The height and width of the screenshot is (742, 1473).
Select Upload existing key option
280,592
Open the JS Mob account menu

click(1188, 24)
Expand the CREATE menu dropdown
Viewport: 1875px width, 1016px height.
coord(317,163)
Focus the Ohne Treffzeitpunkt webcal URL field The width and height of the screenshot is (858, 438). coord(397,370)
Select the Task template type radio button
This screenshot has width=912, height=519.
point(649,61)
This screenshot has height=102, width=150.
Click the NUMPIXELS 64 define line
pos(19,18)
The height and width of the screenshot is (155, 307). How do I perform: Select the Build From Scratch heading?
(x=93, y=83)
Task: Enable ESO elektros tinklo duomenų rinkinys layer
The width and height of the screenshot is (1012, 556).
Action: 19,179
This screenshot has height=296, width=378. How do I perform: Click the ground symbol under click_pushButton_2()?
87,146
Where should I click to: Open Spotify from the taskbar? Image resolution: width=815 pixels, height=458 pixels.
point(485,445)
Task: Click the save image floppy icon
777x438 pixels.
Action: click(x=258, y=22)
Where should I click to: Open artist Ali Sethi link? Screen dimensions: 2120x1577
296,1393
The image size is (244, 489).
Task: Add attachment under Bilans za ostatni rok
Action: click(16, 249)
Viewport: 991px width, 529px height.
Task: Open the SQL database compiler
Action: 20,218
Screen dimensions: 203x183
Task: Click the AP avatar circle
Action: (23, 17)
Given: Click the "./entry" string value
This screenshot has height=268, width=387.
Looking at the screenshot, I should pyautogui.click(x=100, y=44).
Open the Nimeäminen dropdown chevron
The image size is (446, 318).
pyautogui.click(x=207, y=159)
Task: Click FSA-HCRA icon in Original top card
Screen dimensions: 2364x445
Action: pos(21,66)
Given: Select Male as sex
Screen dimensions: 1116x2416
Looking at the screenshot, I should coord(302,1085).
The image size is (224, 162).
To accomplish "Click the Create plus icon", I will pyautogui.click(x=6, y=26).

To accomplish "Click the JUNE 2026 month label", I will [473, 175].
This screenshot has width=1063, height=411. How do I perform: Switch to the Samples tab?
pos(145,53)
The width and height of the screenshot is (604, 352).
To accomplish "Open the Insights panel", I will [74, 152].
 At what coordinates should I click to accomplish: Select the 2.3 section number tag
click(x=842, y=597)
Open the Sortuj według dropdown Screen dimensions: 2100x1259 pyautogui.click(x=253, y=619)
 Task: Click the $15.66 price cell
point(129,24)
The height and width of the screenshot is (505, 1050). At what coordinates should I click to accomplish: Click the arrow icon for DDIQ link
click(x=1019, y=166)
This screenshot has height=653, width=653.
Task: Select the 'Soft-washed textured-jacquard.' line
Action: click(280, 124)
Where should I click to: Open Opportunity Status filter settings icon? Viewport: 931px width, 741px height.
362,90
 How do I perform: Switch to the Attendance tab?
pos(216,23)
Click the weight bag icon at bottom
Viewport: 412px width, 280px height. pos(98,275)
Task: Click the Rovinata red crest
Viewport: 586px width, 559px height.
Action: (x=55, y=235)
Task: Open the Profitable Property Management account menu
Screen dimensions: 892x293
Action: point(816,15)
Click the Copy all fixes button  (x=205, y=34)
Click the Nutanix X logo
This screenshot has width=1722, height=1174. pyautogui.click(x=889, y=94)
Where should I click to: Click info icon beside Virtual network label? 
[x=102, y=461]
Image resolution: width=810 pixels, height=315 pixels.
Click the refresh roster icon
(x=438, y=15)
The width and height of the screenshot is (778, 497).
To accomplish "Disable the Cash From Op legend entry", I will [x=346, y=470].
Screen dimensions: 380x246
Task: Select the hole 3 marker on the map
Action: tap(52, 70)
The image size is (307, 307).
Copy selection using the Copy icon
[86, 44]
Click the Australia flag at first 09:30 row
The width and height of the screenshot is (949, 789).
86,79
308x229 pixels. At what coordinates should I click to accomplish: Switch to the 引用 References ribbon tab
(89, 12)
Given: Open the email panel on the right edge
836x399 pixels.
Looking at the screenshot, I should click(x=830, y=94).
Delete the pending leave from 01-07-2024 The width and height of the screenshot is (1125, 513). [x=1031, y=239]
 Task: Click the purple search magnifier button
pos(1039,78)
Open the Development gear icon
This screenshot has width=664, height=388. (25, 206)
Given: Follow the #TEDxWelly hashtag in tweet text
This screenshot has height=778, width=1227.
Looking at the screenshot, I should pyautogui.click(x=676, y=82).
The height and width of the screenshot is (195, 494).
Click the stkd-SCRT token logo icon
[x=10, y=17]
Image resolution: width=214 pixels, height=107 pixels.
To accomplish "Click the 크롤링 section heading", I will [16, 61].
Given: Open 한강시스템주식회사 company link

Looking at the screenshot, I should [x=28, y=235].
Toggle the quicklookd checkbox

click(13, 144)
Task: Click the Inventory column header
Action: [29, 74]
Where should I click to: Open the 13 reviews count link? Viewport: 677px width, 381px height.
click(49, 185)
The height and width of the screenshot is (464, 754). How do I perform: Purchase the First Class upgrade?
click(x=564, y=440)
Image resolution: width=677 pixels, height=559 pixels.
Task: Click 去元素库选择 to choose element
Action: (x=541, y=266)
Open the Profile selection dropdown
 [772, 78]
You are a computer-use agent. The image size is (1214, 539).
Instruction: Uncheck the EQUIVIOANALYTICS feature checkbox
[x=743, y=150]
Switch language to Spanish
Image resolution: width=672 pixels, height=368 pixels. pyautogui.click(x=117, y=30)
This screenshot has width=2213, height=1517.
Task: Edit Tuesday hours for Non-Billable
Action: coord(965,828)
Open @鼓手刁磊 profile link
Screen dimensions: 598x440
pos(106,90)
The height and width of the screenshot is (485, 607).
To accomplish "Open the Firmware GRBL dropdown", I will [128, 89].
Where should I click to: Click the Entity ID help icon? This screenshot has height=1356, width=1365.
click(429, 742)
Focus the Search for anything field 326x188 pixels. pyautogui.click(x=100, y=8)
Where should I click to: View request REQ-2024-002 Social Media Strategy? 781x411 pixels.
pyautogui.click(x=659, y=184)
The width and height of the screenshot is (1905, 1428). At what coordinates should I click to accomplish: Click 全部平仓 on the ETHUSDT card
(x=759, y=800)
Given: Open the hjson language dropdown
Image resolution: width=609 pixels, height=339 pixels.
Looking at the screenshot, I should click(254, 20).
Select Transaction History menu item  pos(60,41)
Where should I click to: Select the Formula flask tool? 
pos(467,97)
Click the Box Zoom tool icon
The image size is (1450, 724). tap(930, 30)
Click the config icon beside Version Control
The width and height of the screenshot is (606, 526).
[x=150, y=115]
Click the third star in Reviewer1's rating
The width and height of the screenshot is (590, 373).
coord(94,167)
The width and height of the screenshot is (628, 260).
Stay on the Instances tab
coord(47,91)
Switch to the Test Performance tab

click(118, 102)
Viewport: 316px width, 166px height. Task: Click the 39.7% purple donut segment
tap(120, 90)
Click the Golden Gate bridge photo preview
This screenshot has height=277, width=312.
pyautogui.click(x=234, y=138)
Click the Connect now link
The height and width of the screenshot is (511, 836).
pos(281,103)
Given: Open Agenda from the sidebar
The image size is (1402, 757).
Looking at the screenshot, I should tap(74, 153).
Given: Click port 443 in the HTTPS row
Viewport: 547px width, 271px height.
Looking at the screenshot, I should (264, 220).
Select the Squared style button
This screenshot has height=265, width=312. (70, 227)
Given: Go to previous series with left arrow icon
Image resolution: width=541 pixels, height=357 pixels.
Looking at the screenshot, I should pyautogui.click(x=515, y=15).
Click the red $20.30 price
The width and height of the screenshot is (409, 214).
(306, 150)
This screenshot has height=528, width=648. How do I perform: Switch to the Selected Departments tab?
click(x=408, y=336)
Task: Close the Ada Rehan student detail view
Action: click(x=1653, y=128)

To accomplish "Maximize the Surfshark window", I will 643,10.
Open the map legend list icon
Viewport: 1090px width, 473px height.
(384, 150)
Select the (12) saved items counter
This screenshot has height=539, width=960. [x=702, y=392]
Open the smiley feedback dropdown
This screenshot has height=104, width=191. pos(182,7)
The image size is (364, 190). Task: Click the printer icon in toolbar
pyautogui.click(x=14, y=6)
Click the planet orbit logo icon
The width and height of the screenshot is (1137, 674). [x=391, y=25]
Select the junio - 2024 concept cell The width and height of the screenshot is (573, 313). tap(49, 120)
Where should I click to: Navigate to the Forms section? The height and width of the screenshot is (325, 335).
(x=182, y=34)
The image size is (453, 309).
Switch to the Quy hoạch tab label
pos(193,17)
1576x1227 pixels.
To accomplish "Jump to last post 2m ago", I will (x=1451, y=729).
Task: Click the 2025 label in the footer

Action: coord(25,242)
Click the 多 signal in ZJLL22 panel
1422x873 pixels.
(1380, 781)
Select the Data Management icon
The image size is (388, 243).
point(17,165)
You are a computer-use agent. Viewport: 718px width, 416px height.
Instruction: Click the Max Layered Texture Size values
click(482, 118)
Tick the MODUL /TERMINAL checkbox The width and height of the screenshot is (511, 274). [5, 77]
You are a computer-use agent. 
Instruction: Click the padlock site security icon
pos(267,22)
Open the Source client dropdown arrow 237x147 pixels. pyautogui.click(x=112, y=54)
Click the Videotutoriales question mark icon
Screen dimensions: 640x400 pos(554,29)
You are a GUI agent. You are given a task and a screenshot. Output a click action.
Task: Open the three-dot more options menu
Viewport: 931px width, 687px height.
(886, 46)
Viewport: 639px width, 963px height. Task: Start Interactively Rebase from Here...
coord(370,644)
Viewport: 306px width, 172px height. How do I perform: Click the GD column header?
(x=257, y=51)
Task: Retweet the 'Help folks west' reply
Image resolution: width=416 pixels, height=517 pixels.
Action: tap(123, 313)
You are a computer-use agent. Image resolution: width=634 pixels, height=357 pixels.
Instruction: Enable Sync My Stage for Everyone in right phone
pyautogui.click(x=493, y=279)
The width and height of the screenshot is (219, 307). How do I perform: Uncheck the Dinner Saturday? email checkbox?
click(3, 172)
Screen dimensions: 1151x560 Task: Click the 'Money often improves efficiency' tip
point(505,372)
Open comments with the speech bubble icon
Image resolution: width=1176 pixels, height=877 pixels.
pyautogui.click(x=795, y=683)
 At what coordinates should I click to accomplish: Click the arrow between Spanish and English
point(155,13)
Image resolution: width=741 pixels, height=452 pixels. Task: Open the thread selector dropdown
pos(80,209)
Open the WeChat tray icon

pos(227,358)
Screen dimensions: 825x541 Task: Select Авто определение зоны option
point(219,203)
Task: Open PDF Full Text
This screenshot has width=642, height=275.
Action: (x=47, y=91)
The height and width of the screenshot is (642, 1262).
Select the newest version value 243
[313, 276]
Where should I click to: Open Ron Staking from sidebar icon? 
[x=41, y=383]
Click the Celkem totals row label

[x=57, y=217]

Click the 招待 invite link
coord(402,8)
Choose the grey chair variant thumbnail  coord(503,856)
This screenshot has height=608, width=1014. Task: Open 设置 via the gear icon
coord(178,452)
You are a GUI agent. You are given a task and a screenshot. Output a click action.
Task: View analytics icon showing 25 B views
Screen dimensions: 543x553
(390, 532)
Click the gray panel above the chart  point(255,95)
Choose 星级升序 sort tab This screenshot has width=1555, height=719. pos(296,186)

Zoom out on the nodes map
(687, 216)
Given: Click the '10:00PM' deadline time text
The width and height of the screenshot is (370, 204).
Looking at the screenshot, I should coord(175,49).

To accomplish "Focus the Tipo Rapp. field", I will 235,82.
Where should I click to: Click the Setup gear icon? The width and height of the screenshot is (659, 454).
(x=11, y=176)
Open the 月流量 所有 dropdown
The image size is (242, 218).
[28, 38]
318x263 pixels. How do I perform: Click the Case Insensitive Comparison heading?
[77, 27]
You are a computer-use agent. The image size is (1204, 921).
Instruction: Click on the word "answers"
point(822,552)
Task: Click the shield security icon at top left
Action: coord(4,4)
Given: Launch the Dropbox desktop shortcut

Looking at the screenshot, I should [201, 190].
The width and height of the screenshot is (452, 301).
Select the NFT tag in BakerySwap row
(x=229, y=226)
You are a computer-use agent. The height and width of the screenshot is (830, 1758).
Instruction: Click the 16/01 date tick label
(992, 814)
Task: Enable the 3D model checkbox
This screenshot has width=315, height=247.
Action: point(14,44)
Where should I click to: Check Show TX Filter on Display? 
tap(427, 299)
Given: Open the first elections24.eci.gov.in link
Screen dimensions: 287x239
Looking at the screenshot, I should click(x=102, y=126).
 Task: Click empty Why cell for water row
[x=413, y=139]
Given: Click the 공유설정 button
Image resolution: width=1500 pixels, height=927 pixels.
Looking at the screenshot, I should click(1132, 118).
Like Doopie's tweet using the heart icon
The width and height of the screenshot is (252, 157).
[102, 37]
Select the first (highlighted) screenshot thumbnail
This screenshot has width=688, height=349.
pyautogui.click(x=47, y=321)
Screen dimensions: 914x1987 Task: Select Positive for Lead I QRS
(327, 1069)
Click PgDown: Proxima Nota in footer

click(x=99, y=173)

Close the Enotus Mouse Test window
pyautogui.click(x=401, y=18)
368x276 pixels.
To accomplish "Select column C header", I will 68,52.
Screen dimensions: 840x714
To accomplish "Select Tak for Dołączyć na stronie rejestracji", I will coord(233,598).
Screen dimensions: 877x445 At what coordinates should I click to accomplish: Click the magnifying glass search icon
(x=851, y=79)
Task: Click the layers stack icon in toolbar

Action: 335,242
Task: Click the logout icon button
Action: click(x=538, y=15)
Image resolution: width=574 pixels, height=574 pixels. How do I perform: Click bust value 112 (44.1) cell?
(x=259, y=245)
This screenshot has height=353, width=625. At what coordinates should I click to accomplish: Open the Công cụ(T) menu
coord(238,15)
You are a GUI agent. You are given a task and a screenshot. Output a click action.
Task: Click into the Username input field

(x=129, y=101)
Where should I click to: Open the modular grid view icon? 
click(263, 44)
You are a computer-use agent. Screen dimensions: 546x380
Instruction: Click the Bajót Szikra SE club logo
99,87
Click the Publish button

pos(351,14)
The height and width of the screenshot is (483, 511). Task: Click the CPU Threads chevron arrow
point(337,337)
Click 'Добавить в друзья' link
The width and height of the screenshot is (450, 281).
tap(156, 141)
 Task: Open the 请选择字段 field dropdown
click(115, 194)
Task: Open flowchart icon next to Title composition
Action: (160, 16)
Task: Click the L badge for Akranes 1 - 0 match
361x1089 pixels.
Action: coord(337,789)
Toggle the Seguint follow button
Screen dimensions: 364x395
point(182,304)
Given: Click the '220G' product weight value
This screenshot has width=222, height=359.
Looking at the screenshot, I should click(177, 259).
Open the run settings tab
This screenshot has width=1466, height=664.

Written problem
Write the entries from the line containing "This screenshot has height=102, width=150." through the line containing "(x=93, y=83)" as a JSON list of strings, one string per line, leaving out any blank lines.

The solution
[
  "This screenshot has height=102, width=150.",
  "Click the NUMPIXELS 64 define line",
  "pos(19,18)",
  "The height and width of the screenshot is (155, 307). How do I perform: Select the Build From Scratch heading?",
  "(x=93, y=83)"
]